GEFORDERT IST: Wie geht der Text über den geänderten Lichtweg der JVC-N-Serie nach seinem letzten Satz weiter? Führe ihn fort.

VORGEGEBENER TEXT:
++++++++

Rein von der Polarisation her gibt es kein erkennbaren Unterscheid zum alten Aufbau, der eine unterschiedliche Performance im Kontrast bewirken könnte. Erforderlich sind nun zwei zusätzliche „normale“ 45° Spiegel für die senkrechte Umlenkung, was eventuell einen Einfluss auf die Streulichteigenschaften und Halos haben kann. In welchem Umfang allerdings, ist schwer zu beziffern.
Ein wirklich großer Unterschied findet sich schließlich nach der Lichtmodulation: Die waagerechten Panels sind nun nicht mehr zueinander parallel, wie noch bei der alten Light-Engine der X-Serie, sondern sind zueinander liegend um 90° / 180° gedreht, was unterschiedliche Symmetriespiegelungen erforderlich macht.
Das Bild des grünen Panels muss (genau wie bei der alten Lightengine) lediglich um 90° um die X-Achse gekippt werden, was durch das Wiregrid selbst geschieht. Danach passiert es das X-Primsa auf geradem Weg Richtung Objektiv:
N-Serie: Es sind umfangreichere Achs-Spiegelungen erforderlich,
als bei de X-Serie.
Diese birgen neue Inbild-Spiegelungen (Streaking, Halos)
Das Bild des roten Panels wird hingegen nun in zwei verschiedene Richtungen gekippt: Zuerst um 90° entlang der X-Achse durch das Wiregrid, anschließend aber noch einmal um 90° entlang der Y-Achse, es wird zweimal „geklappt“ sozusagen. Das gleiche gilt für das blaue Panel. Dies ist ein signifikanter Unterschied zum alten Lichtweg, bei dem das Bild aller der Panels gleichartig gespiegelt wurden (siehe oben). Durch diese „Verdrehungen“ des Lichtweges kann es durchaus Zusammenhänge zu den Spiegelerscheinungen geben. Vor allem das Streaking, das bei der X-Serie ausschließlich vertikal auftritt, bei der N-Serie aber in beide Richtungen, könnte hier seine Ursache haben.
Warum die Änderungen mit Nebenwirkungen? JVC hat den Lichtweg wahrscheinlich deshalb verändert, weil dieses neue Layout wesentlich kompakter und in der Summe auch einfacher / günstiger im Aufbau und vor allem klarer strukturiert ist. Schon jetzt wäre es leichter, eine separate Blau / Gelb Lichtquelle (Laser + Phosphor) zu integrieren, was bereits in dieser Version im Rahmen der Professional Modelle umgesetzt wurde. Aber auch bei einer reinen RGB-Quelle (Laser oder LED) wäre der Aufbau viel einfacher, weil in diesem Fall jeweils nur eine der drei Lichtquellen direkt von unten das jeweilige D-ILA Panel anstrahlen muss und das Bild von dort aus dann direkt ins X-Prisma geleitet wird.

++++++++

BEREITGESTELLTES MATERIAL:
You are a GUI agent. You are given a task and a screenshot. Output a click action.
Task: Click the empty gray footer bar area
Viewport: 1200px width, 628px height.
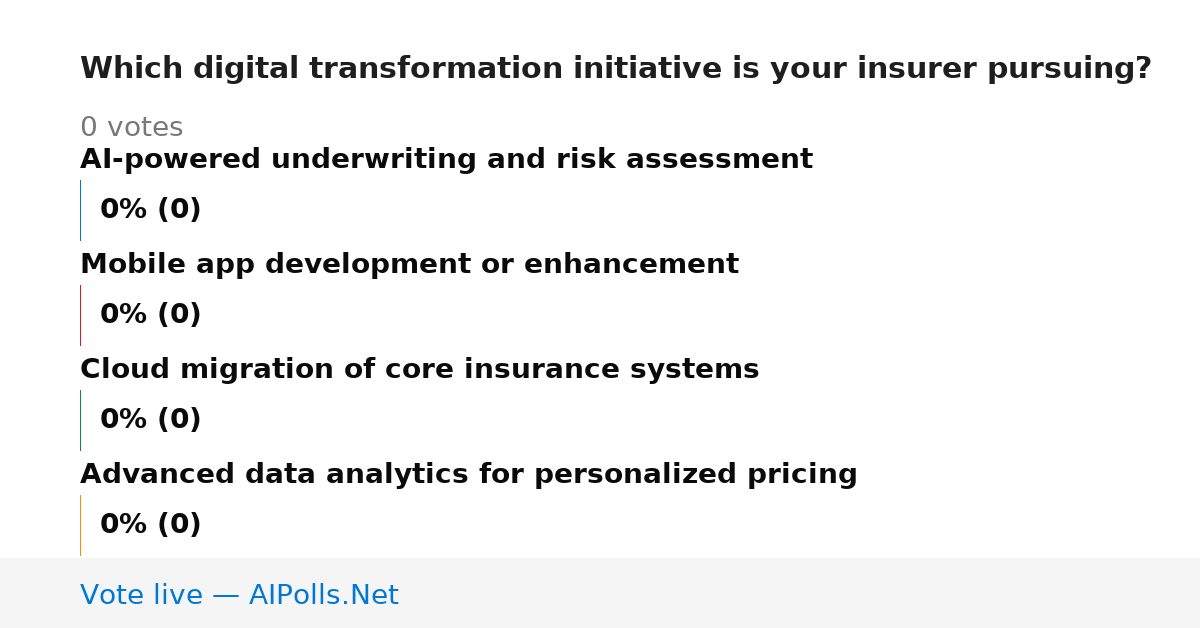click(x=800, y=593)
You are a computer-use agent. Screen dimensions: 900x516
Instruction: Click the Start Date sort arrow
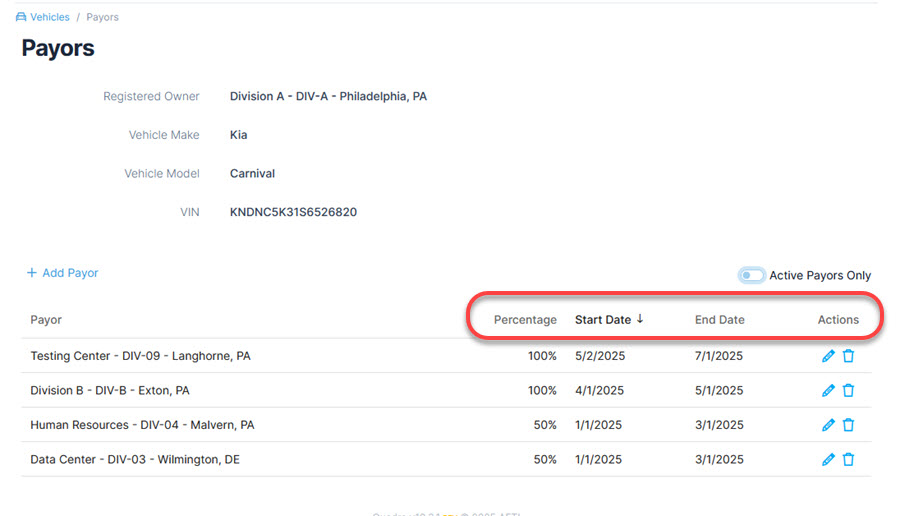(x=640, y=320)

++++++++

AUSGABE UNTEN:
Fazit: Der neue Lichtweg ist eindeutig für die Zukunft konzipiert, wie bei Beamern in Anbetracht der hohen Entwicklungskosten üblich. Die neue Lightengine kann sowohl bei allen möglichen Professional Modellen verwendet werden, als auch mit zukünftigen Lichtquellen leicht kombiniert werden. Die kompakten Maße erleichtern zudem die Modulbauweise, die bei der N-Serie schon zum Tragen kommt. Im Cine4Home „Tear Down“ Special wurde schon aufgezeigt, dass es noch nie einen so modular aufgebauten Heimkinobeamer gab, wie die N-Serie.
Zugunsten dieser Vorteile hat man die Nachteile im Inbildkontrast anscheinend in Kauf genommen. Vor diesem Hintergrund ist es unwahrscheinlich, dass die Unterschiede zur X-Serie im ANSI-Kontrast/ Streaking / Halos auf die neuen 4K Panels zurückzuführen sind. Anders beim geringeren On / Off Kontrast: Der absolute Schwarzwert wird ausschließlich durch die Lichtpolarisation der Flüssigkeitskristalle erzeugt. Die Miniaturisierung auf ein Viertel der Pixelgröße wird einen Einfluss auf die Polarisationsgenauigkeit haben. Die alte, extrem gute On / Off Performance der X7x00 Serie scheint weiterhin möglich, wird aber nur durch extreme Panel / Wiregrid Selektion für die NX9 Serie derzeit erreicht. Auch die aufgehellten Ecken sind auf die Panels zurückzuführen, sie hängen mit dem Verkleben der Panel-Ebenen zusammen.
In beiden Fällen müssen wir abwarten, wie JVC die Fertigungsprozesse weiter optimiert. Erfreulich ist es jedenfalls, dass JVC offensichtlich Varianten mit alternativen Lichtquellen durchaus vorsieht, die Zukunft von D-ILA bleibt über die nächsten Jahre daher spannend.